— begin Selection —
The High Price of Dinosaur Teeth

It’s not essential to the story but it’ll be helpful if you understand I’m writing about the cutest 6 year-old ever.

This is definitely augmented by Jesse’s often wearingSpiderman costumes and that––although he initially seemed confused by the name “Vlad”–he totally loves my dog.

During the school year our morning schedules were particularly in synch.

Along with his very beautiful young mother, Jesse, Vlad and I often shared the elevator on his way to kindergarten and our respective morning frolic on the baseball field.

This week, however, he offered something that piqued my curiosity.

Namely, he was eager to show me a white triangular pendant on his neck, which I, of course, admired.

Then as we departed the elevator, he also asked me if I knew what it was.

Since I did not, he volunteered to my genuine surprise that it was a dinosaur tooth.

Delighted at sharing this, he smiled and waved goodbye.

Since the theme I’m exploring this month is Freedom––New Meditation HERE––I’ve also found myself getting entangled in (or at least contemplating) its opposite states.

One of these experiences involves an acquaintance I haven’t seen in years who is super-active in social media, posting about a passion project that has been doomed from the start.
— end Selection —
— begin Data provided —
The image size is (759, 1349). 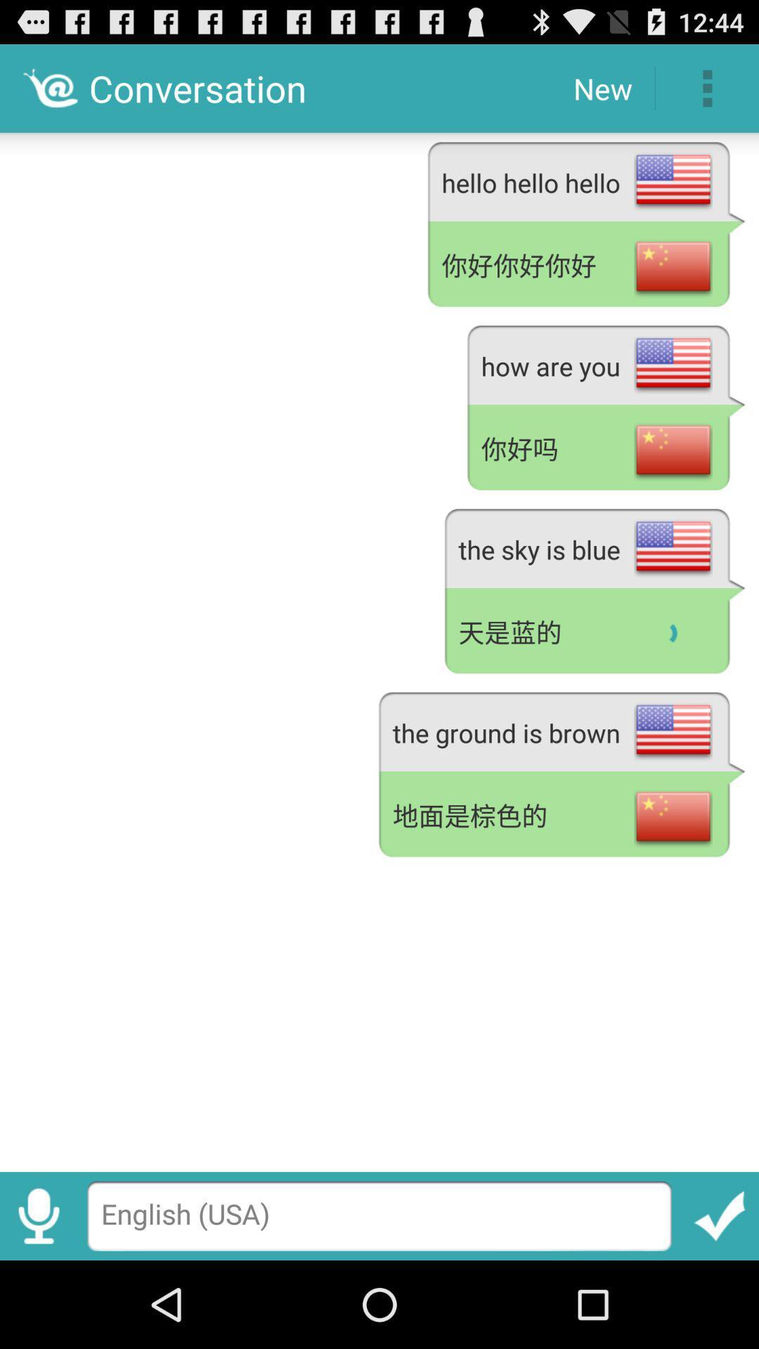 What do you see at coordinates (586, 266) in the screenshot?
I see `icon below the hello hello hello` at bounding box center [586, 266].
— end Data provided —
What is asked:
Continue the essay about the dinosaur tooth from the point where it stops. The listing comes from a different source than the essay.

Response to the task:
I confess my tendency to rubberneck this ongoing disaster, perhaps in part because the advice I gave a decade ago was both scoffed at while ultimately proving prophetic.

Even so, it’s still very hard not to crave an internet “Snap Out of It” moment, when post after post reveal greater disconnects from reality.

They are deeply tangled in delusion and I (and their other followers) have to resist the urge to rescue them from the quicksand they have self-selected.

Difficult as it is, it’s important to respect that this is the mud bath of their choice.

Of course, once Vlad and I arrived on the baseball field, as soon as he and Moon greeted each other and switched balls, I felt compelled to google“Can you buy dinosaur teeth?”

To my surprise you actually can, with prices ranging from $12,500 for a 2.5 inch serrated Tyrannosaurus (or T-Rex) one found in Montana to $27 for a 1-inch Sauropod’s from Morocco.

It’s all very legal apparently and the site I found even guaranteed their authenticity.

It seems that there are a lot more teeth available than bones because not only are they more durable, dinosaurs had more of them and often shed them.

In fact, while that T-Rex had 50-60 teeth in his jaw (and this one was comparatively small since they could often be 10 inches), your typical Hadrosaurs had 900, and beyond this, breeds like Sauropods could go through an entire set in a month.

Yet what was most striking from my quick dog park paleological research was that all the teeth available were jagged and messy, not the smooth, white and perfect triangle like Jesse was wearing.

I didn’t need to channel Ross Geller to know that Jesse’s new pendant was definitely less than 245 million years old.

Last week, I wrote HERE about how one columnist described scientific studies which proved that no one is really thinking about you all that much as “Absolute Freedom.”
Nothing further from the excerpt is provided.